Transcript
This transcript was autogenerated. To make changes, submit a PR.
Good evening. My name is Darren Richardson and I'm here
to give you a brief introduction into the
threat modeling process and how we may apply this to dev ops platforms.
Also, we'll take a quick look at the stride threat model and
how it's changed, or in this case hasn't changed
over time. So we're going to dive in straight to the big question,
what is threat modeling? The answer to this
is simple. Threat modeling is a methodology used to identify,
understand, communicate threats.
At its core, the idea is to understand the
flow of data in a system, understand how the
trust changes for that data, to define the
boundaries where that trust changes, and then to
define mitigation for those switches of trust.
The threat model represents all this in a structured manner.
So dataflow diagrams leads into threat boundary
diagrams and such. But in its most condensed form,
a threat model is just structured
approach to mapping a system and its security.
And now we've discussed what it is, let's discuss what it is
not. And that's restricted because
threat modeling can be applied pretty much anywhere. So you can
apply it to software, applications, networks, systems and even
business processes. If there is any area
where you want to examine how things are done securely,
you can apply threat modeling. And in our case, we're going to
use a DevOps environment.
There are three aspects of threat modeling. You initially
map and diagram the data flow. So, for example,
in our system, we're going to be switching between a lot of different
tools, and the core of threat modeling
is understanding this data flow. So knowing how your data
moves, how your data switches hands, as it
were, and then we break it down to trust boundaries.
And this is, in short,
where the controller ownership of the
data changes. And then we apply the threat model
to this list of trust boundaries.
We'll move on to a little quote from the security development lifecycle
from Microsoft. I like to include this here.
It's basically the best summary of
threat modeling I think there is, if you can just summarize it in
one sentence. So let's move quickly on
to stride analysis. Now, stride analysis is
the threat model I tend to use, and I use it for a few
reasons, but let's quickly dive into it and see what
it is. So stride
itself is a threat model
put out by Microsoft in April 1,
1999, and it's still in use today.
And I understand that's quite weird. I don't think any of us
are thinking, well, I want something
secure, I'm going to use something from 1999
that's just extremely unusual. And the
fact it was released on April the first also makes me
kind of worry about it. But in my opinion, it's a
great model that breaks threats down into these six
distinct categories, and it's got a good mnemonic,
so I like to use it. There are other interesting models you can use that
all have really good acronyms. So you can use pasta if
you like. You can do a vast analysis.
You can have dread. That's always a good one,
but I prefer stride.
We're going to quickly go through the six parts of the
stride monotony. So we have authentication, which is
spoofing. So an attack against the property of authentication,
impersonating a user to log in, or generating
false websites, like anything to trick
people's traffic into somewhere it shouldn't be.

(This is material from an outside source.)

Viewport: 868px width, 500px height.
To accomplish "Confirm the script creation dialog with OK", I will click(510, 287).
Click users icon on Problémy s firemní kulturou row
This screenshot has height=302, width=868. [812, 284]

We have tampering, which is an attack against integrity.
So modifications made to a system where they shouldn't have been possible.

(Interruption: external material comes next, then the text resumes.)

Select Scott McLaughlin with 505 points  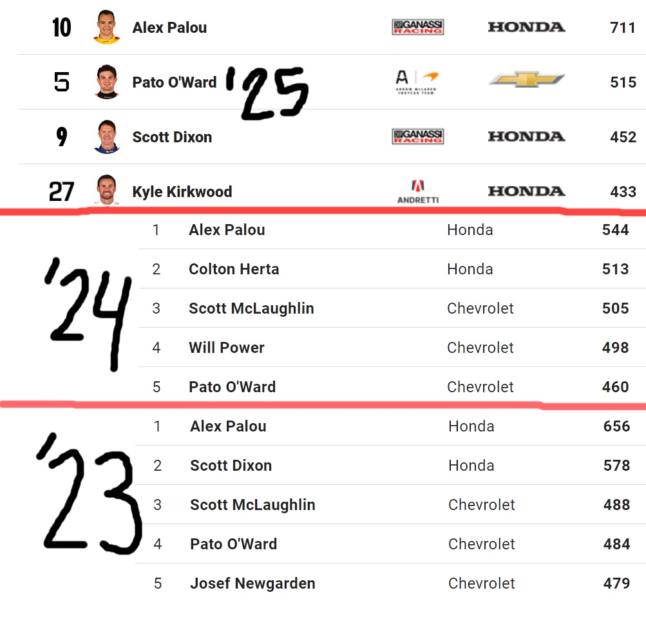(x=251, y=308)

Repudiation, which is the only word on here, which is
slightly unusual. So what repudiation means is
the ability to deny something has
happened. So plausible deniability is a great way
to describe it. So if you keep
your logs locally on the server, if they are not properly
protected, then you are vulnerable to repudiation.
Information disclosure is another big one.
Attack against confidentiality. So, access to source code,
publishing of customer or client information,
or any confidential information, really, most companies have
confidentiality levels that are set, and anything
that's not public, if that reaches, or anything that's not
categorized as public, if that reaches someone, it shouldn't,
that's information disclosure.
Denial of service is of course a standard one.
Degrading or denying access to the service through
any means, even cutting cables, when you think about it,
can be considered a denial of service attack.
And then of course the elevation of privilege or escalation of privilege,
whichever word you prefer, an attack against authorization.
So allowing the execution of remote code while
unauthorized, or for example,
elevating limited user to admin level, or even picking the
lock, because if you're applying this methodology to,
for example, a physical presence,
then that's another escalation of privilege.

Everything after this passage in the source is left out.